Lintelo has worked around the world on various food and nutrition projects and was the lead researcher for the Hunger and Nutrition Commitment Index of 2013, released this past June. HANCI 2013 looks at 45 developing countries’ political commitment to addressing hunger and malnutrition by ranking them in order to provide information and give them more incentive to tackle the problems. I recently sat down with Dr. te Lintelo to discuss his approach to fighting global poverty.
Sources: IDS
How did you become interested in the issue of global poverty?
As a kid, I was fascinated by world history, and as I grew up, the diverging economic and political trajectories of different parts of the world grabbed my attention. From primary school onwards, my parents involved me and my siblings in fundraising efforts for development projects.
Once a year we participated in a 40-km walk, the “Midvastenloop,” during the Lent period, and we asked friends and family to sponsor us for each kilometer we completed. Looking back, these fundraising events seem to have been quite formative for my growing interest in understanding questions of global poverty.
What strategies are working on the ground?

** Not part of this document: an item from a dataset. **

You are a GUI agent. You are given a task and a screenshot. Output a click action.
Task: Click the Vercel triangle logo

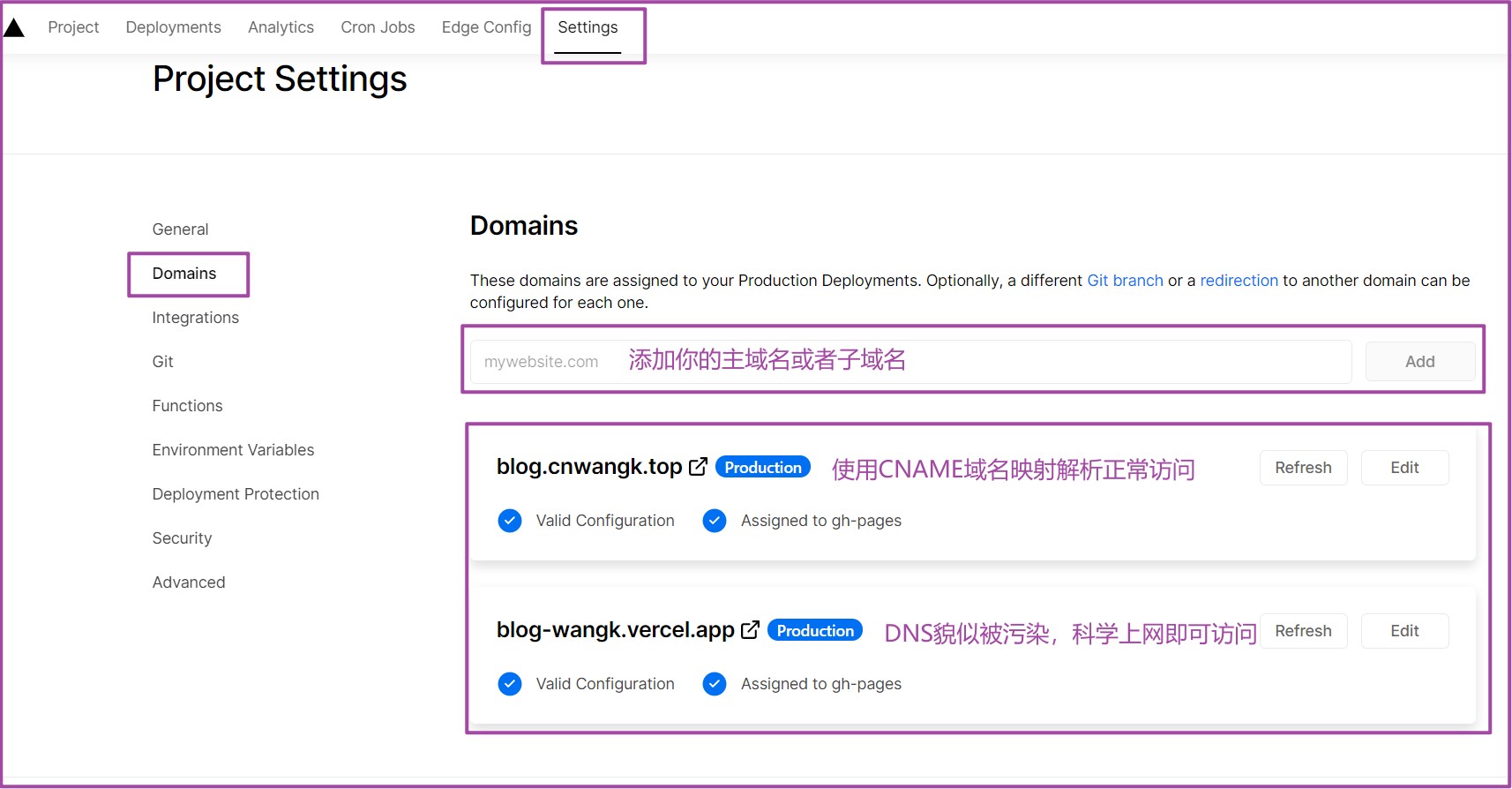pyautogui.click(x=14, y=27)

I am no great believer in blueprints and one-size-fits-all approaches. Strategies must be nimble and very sensitive to social, political and cultural context, widely owned and affordable to be successful.
What are your views on foreign investment in policy development?

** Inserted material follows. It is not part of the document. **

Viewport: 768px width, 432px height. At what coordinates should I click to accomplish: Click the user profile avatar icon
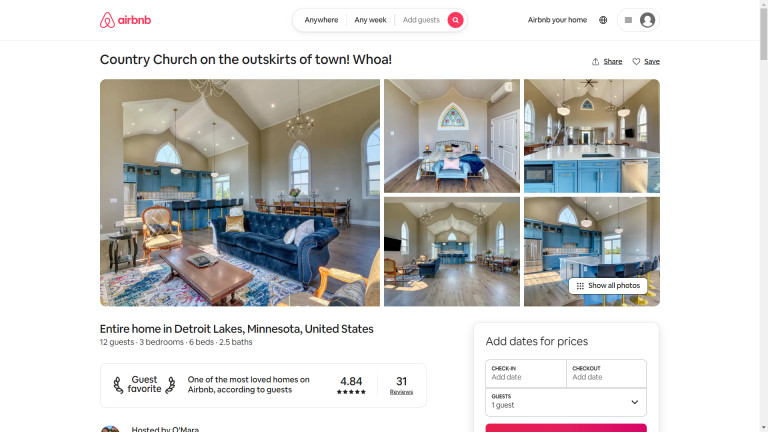pos(647,20)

Policy development must be home grown and driven by domestic demand. Government, citizens, civil society and private sector actors should have strong opportunities to be involved in the formation, monitoring, review and revision of public policies that seek to achieve development.
Foreign investments can help to translate such demand in action on the ground and thus can make a successful contribution to development. This could take the shape of providing technical assistance, or for instance in the case of social protection systems, by providing funding to support high initial start-up costs which otherwise could not be covered by domestic tax revenues.
If you could invest a billion dollars in improving the world, how would you spend it?
The recently published Hunger and Nutrition Commitment Index shows that in high-burden countries in Africa and South Asia, political commitment to address hunger is often stronger than commitment to act on nutrition. It also shows that the general public is indifferent about the importance of public action on nutrition. Low general awareness means that public demand for government action on this crucial development issue will remain weak, and in turn, throttle greater political commitment and political leadership to act.
I would thus invest such monies in activities that generate high levels of public awareness about the importance of–and the ways to achieve–adequate infant and young child nutrition. Such a campaign would raise awareness of how nutrition is a critical investment in children, enabling them to achieve their full human potential, to live and learn and stay free from chronic diseases during the course of their lives.
I would also make sure that such a campaign would highlight that a group of Nobel laureate economists identified that spending time and money on nutrition is one of the soundest economic investments for countries.